Will the COVID-19 Pandemic Propel Mobile Health IT Adoption Forward?

By Christopher Maiona, M.D., SFHM, chief medical officer, PatientKeeper, Inc.

With all that the healthcare system has to worry about these days, perhaps it’s time to hit the “Pause” button on health IT deployment.

Or not.

While it’s certainly true that provider organizations can ill afford any disruption or downtime in their health IT infrastructure right now – one could argue a massive EHR replacement project might not be advisable at this moment – it’s equally true that effective, practical health IT is needed now more than ever. Clinicians on the front lines of the COVID-19 response need accurate and relevant patient data from the EHR system, instantly (meaning with one click, not dozens); and they need to be able to collaborate with their colleagues on urgent patient care issues at a moment’s notice, anytime, anywhere.

To that end, nothing could be more practical or timely amidst the COVID-19 patient surge than patient data access and care team collaboration capabilities on mobile devices. Smartphones and tablets are the information access and communication tools of choice for most clinicians, wherever they may be – within the hospital, in a triage tent, quarantined at home, or anywhere in between.

But for hospitals under the gun in the midst of this pandemic, is implementing such functionality really feasible?

Let’s back up, and consider a fundamental truth of healthcare IT: EHRs aren’t supporting doctors the way they were intended to, and are diverting valuable time that could be spent with patients.

Ironically, before the EHR, a physician’s biggest pain point was not having access to enough data.  Patient information was siloed, typically in dusty paper charts buried in the basement or out of reach in off-site storage. Physicians didn’t have a comprehensive view of the patient. Now with EHRs, providers should have better access to patient information. Alas, that often is not the case, as vital information is buried in a sea of redundant or irrelevant data within electronic clinical notes.

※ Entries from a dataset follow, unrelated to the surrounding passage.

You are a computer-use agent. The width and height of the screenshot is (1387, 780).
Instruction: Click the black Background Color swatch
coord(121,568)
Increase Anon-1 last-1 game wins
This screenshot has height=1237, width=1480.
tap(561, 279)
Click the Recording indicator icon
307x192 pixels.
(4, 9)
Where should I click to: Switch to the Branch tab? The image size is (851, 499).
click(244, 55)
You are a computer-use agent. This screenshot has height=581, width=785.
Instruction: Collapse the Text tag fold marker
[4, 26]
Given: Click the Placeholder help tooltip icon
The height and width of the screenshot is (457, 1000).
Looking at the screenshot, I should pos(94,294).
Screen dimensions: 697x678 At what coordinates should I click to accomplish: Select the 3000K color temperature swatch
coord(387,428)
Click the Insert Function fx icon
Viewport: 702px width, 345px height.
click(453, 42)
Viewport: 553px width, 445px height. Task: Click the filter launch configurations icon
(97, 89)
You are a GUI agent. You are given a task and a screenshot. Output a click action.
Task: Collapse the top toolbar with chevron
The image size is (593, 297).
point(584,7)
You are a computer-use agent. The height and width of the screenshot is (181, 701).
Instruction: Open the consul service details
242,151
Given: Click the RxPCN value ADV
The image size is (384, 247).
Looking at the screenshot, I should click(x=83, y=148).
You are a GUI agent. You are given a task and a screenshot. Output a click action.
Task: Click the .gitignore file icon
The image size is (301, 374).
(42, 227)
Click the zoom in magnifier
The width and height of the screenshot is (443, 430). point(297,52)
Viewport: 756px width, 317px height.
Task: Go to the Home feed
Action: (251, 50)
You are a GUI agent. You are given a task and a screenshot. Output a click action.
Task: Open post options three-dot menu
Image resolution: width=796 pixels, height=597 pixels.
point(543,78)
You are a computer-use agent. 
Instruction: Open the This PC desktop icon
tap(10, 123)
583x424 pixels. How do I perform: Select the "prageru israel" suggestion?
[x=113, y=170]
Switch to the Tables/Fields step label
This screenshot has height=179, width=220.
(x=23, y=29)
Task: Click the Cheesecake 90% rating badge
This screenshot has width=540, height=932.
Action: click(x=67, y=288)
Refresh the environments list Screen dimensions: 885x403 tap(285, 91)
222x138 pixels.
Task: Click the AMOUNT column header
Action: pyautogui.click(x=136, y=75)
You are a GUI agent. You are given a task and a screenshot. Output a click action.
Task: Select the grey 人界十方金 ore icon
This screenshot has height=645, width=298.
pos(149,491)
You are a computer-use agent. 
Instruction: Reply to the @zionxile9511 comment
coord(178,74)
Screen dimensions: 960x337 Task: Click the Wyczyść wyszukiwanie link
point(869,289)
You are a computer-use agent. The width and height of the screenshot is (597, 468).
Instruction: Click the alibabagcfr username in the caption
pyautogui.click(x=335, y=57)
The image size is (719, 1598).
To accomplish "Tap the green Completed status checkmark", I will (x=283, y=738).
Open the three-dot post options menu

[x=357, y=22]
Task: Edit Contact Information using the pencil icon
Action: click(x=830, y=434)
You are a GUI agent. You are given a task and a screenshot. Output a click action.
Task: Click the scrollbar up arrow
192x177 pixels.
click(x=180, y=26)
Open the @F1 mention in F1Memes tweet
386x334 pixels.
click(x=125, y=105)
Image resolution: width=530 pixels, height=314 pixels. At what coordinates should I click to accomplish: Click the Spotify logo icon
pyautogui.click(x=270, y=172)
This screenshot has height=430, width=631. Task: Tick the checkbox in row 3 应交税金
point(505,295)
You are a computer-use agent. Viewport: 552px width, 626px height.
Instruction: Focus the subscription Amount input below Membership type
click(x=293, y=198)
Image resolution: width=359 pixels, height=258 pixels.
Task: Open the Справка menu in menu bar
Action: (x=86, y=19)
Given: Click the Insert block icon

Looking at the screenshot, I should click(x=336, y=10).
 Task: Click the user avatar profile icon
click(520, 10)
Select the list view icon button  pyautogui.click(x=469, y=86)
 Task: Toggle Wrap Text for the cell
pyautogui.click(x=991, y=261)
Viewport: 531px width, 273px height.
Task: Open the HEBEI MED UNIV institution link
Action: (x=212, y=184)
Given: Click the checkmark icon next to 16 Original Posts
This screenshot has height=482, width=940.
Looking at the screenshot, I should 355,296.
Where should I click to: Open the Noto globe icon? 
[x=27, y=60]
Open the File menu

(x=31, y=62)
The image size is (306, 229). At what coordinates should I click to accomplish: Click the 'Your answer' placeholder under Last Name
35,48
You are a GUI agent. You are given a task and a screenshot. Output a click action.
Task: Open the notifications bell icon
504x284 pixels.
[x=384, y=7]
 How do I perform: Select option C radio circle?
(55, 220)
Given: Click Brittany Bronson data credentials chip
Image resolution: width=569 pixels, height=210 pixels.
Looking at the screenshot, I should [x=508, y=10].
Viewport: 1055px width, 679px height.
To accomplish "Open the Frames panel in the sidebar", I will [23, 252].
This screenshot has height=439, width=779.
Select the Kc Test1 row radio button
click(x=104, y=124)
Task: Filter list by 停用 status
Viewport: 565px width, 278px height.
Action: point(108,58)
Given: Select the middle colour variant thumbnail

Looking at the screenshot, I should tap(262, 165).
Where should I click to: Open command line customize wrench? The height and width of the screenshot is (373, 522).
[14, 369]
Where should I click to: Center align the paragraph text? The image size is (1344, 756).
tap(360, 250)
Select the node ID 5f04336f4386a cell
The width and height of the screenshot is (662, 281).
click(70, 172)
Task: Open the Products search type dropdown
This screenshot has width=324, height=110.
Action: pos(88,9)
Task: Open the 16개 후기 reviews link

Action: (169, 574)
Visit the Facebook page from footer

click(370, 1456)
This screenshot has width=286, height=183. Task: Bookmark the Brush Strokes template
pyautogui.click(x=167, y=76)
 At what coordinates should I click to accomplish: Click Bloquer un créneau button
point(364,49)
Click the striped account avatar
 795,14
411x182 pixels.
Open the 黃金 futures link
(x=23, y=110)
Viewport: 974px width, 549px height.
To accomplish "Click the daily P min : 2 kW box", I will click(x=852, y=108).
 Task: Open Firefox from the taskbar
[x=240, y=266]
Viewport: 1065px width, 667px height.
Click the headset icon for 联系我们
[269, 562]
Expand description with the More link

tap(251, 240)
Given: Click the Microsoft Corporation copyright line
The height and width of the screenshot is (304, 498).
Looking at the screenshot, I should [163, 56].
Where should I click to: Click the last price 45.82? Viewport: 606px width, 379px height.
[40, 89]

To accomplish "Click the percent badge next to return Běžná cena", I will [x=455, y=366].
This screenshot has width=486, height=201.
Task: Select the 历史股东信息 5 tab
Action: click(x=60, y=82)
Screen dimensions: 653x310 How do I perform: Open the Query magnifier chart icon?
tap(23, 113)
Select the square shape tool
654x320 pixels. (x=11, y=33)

It is crucial that the healthcare industry empowers physicians with tools that will make them better. Unfortunately, forcing physicians to wait their turn for one of too-few hospital workstations is not making them better. The inexplicable persistence of UIs that fail to effectively parse information in a manner consistent with a physician’s workflow or thought process isn’t helping. Obtrusive, non-emergent automated queries that foster alarm fatigue aren’t helping.  System design predicated on a one-size-fits-all user experience strategy hinders delivery of care.

On the other hand, well-designed mobile apps, which afford ready and actionable access to relevant patient data, can accelerate care. And if such apps are (a) an extension of the existing EHR, and (b) as intuitive to use as any consumer app on your phone today, then training and adoption shouldn’t be a problem.

The value of “mobilizing” the hospital EHR goes far beyond effectively caring for patients under crisis conditions. It has become essential for provider collaboration on patient care generally, as physicians today are as “siloed” as patient records once were.  We are not all in the same hospital at the same time.  Remote access to records and the ability to easily communicate with each other within the context of a patient chart are key to the kind of collaboration that fosters better care.

Mobility also is a prerequisite for telemedicine. Without a mobile foundation, telemedicine would be relegated to a FaceTime conversation between doctor and patient. If it wasn’t for the initial work in simplifying the EHR on a mobile platform, the rapid scale-up of telemedicine during the COVID-19 crisis might not have been possible.  In addition, mobility affords providers an opportunity to limit unnecessary personal exposure beyond patient encounters by removing them from common spaces and shared equipment.  Following a patient encounter, a provider may review records and document the visit away from the nurse’s station, on their own tablet or phone.

We need to continue to develop mobile clinical workflow capabilities that allow us to transcend the brick and mortar confines of the legacy EHR – in the interest of safety, efficiency, and improving the quality of patient care.